Crude Oil prices have tumbled dramatically in recent weeks. Oil now trades below $80 a barrel and while Americans are chomping down on turkey and pie this week, everyone involved in the energy industry will be closely watching the Thanksgiving Day meeting of the OPEC in Vienna, Austria.
The meeting could potentially be a theme in the credit markets and especially for those big oil companies that are more vulnerable to the weakening in oil price, such as Petroleo Brasileiro SA- Petrobras (NYSE:PBR) and Gazprom Oao (LONDON:GAZPq). If we look to Petroleos de Venezuela for instance, which has been very vulnerable to the price drop, its bonds have strengthened this week as prices stabilised but they will correlate closely to the oil price development.
But the big question is how OPEC will respond: experts who follow the oil market closely are evenly split over in their bets on whether OPEC will vote to cut product. While the OPEC has certainly lost significant clout in recent years thanks to internal squabbling and rumped up energy production in the United States, it could still drive up oil prices if it agrees to cut production.
The holiday hopes are already pretty high on Wall Street and if we try to follow "smart money" we can easily find out that hedge funds still love energy, thinking that isn't a bad place to invest. The top 10 largest stock-focused hedge funds plowed $4.4 billion into energy stocks last quarter, according to S&P Capital IQ.
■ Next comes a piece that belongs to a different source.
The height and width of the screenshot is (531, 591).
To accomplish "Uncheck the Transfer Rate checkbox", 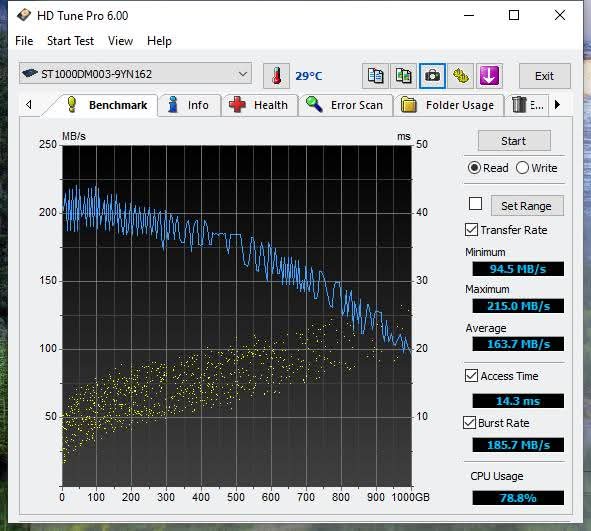I will click(471, 230).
While it's hard to say what their exact thinking was behind the move, they're likely looking at energy as a good long-term opportunity, since most of these firms tend to hold onto stocks for a solid chunk of time, noted Pavle Sabic, the S&P Capital IQ analyst who correlated the hedge fund data.
Prices may remain depressed for another year or two, but that's unlikely to last forever.